We had very good turnout for the CINF sessions and presented several sessions virtually for those who were unable to attend. I found of particular personal interest many of the papers in the Wednesday morning session titled "The Future of Scholarly Publishing." Microsoft gave a couple of talks during which they, among other things, introduced the Chem4Word add-in for Microsoft Word, and Peter Murray-Rust was not struck by lightning after he predicted the demise of all abstracting and indexing services.
Our terrific sponsors ensured that CINF continued its tradition of excellent networking opportunities, including three receptions and a luncheon. Now that I am CINF Chair these activities are not as carefree for me as they used to be. I worry that we’ll run out of food or Anchor Steam Beer or that the microphone won’t be on. But I still had a wonderful time catching up with old colleagues and meeting new ones. In keeping with the green chemistry theme of the overall ACS meeting, we opted for recycled/recyclable materials at our receptions.
Symyx was pleased to be able to once again offer two scholarships to students pursuing advanced degrees in chemical information and related sciences. [Editor's note: In July 2010 Symyx merged with Accelrys, Inc.) We had a record number of applicants; we’ll tell you more about the winners in future entries. Strolling through the poster session at the Sunday reception, I was very impressed with all the student submissions.
For those who held down the forts at home, I urge you to visit the CINF Web site to catch up on what you missed.

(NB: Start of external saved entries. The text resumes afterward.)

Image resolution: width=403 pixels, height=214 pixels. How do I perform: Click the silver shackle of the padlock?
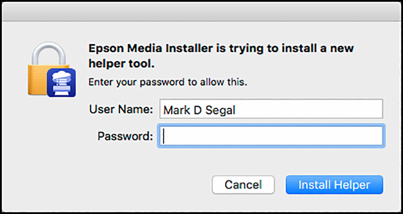[x=49, y=54]
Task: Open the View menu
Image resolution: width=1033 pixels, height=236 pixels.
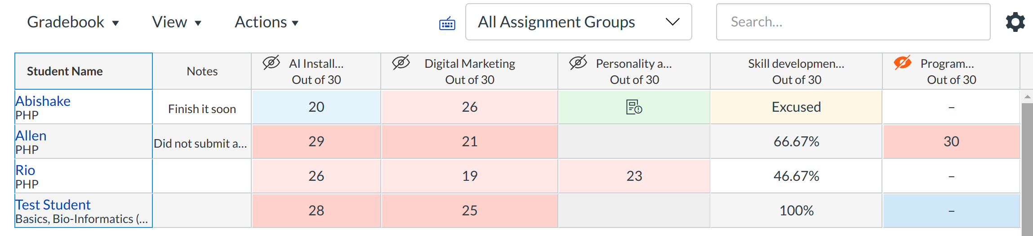Action: [x=176, y=22]
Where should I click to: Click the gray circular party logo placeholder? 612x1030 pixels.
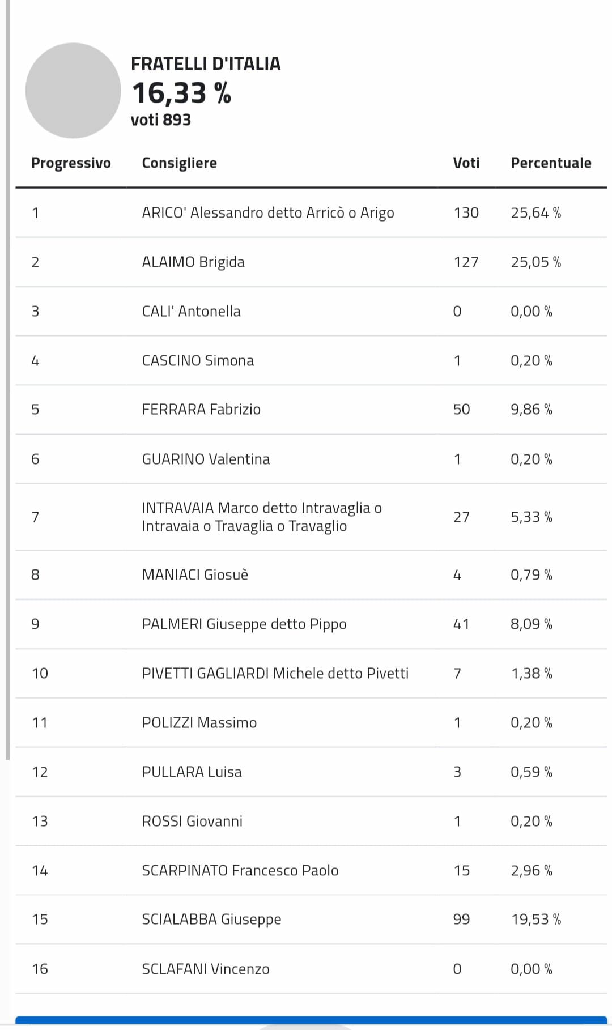pyautogui.click(x=73, y=91)
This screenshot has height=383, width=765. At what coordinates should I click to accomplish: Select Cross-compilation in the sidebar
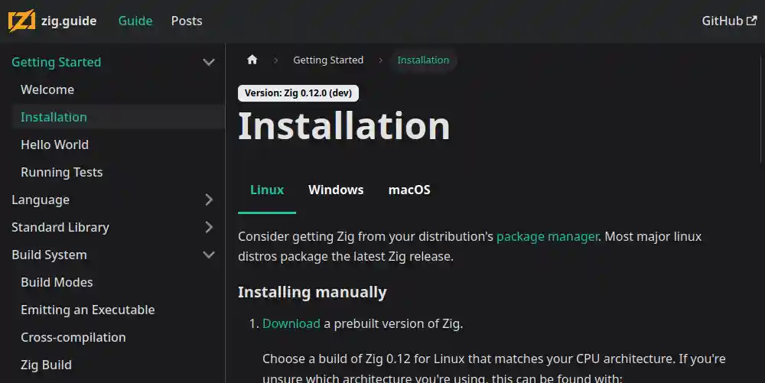pos(73,338)
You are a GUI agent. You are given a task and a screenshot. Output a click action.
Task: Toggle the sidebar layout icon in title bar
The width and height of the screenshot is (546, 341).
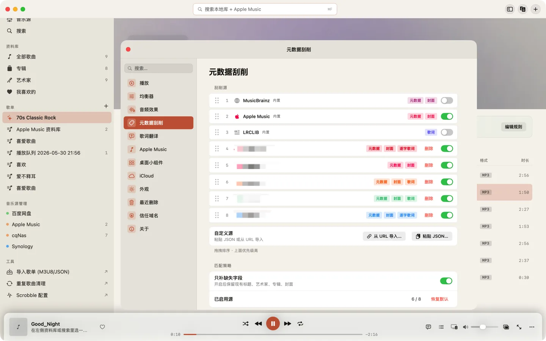(x=510, y=9)
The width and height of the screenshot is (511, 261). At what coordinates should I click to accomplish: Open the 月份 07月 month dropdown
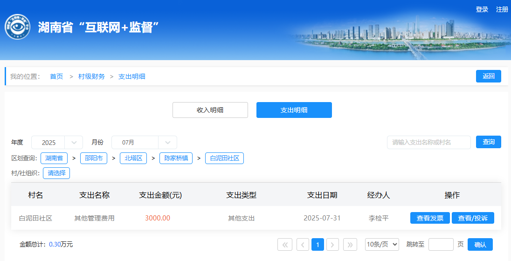144,143
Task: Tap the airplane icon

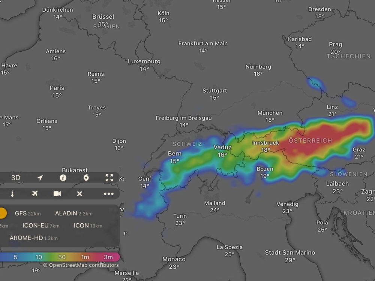Action: pos(35,194)
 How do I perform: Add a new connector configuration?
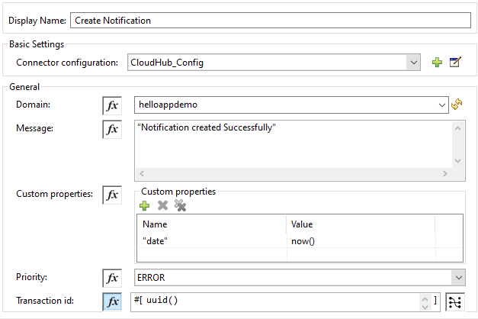(437, 62)
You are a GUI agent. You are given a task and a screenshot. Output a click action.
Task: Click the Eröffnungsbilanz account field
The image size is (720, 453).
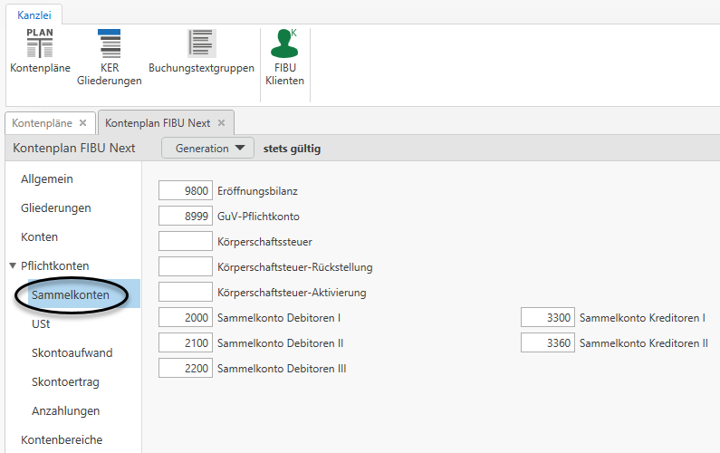click(x=186, y=191)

I recently returned from the National Federation of Advanced Information Services (NFAIS) conference, a meeting devoted to discussing the role of information and content in business and research, and would like to share with you my impressions of the conference and a summary of my talk.
The theme of this year’s meeting was Redefining the Value of Information—Exploring the New Equation. Most of the attendees and speakers were vendors—creators of content or content-supporting technologies—though there were some representatives from university and industry information centers too. A full agenda and links to slides are available.
My talk was titled Does Volume Really Equal Value? I reviewed the buying behaviors of corporate and academic institutions, which have dramatically shifted from a “buy for a rainy day” mode to buying to, well, get by. The reality today is that scientists have little patience for hard-to-use systems. For just about any other type of information, they can Google and find immediate answers. So why does scientific information require them to navigate complicated interfaces—and pay for that “privilege”?
I offered vendors two ways to deliver value. We can practice agile development to involve scientists more directly in developing the solutions we offer. We can also provide flexibility through “containerless” content—service-oriented systems that provide content in context with common workflows such as experiment planning and sourcing. I concluded with some thoughts on the business models we content providers need to explore given the challenges of the economy and the current “Frenzy of Free.” The positive comments I received afterwards suggested that I hit a resonant chord.
I found it interesting that despite all the discussions and talks centered on ROI and value propositions, no one has really cracked the nut on how to overcome the overwhelming economic and user behavioral changes facing our industry. I would argue that as an information community we did a poor job in the past of communicating quality and value and educating users to be discerning consumers of content, which is now exacerbating the current challenges facing our industry.
The general consensus among attendees was that end-user driven knowledge gathering is here to stay, ease and speed are prerequisites, and vendors need to experiment with social networks and media, mobile technologies, and other mechanisms to create some sort of alliance with “free.” I’d be curious what our blog readers think. How are you using content today, and what can vendors do to help you use it more productively? And what are you really willing to pay for?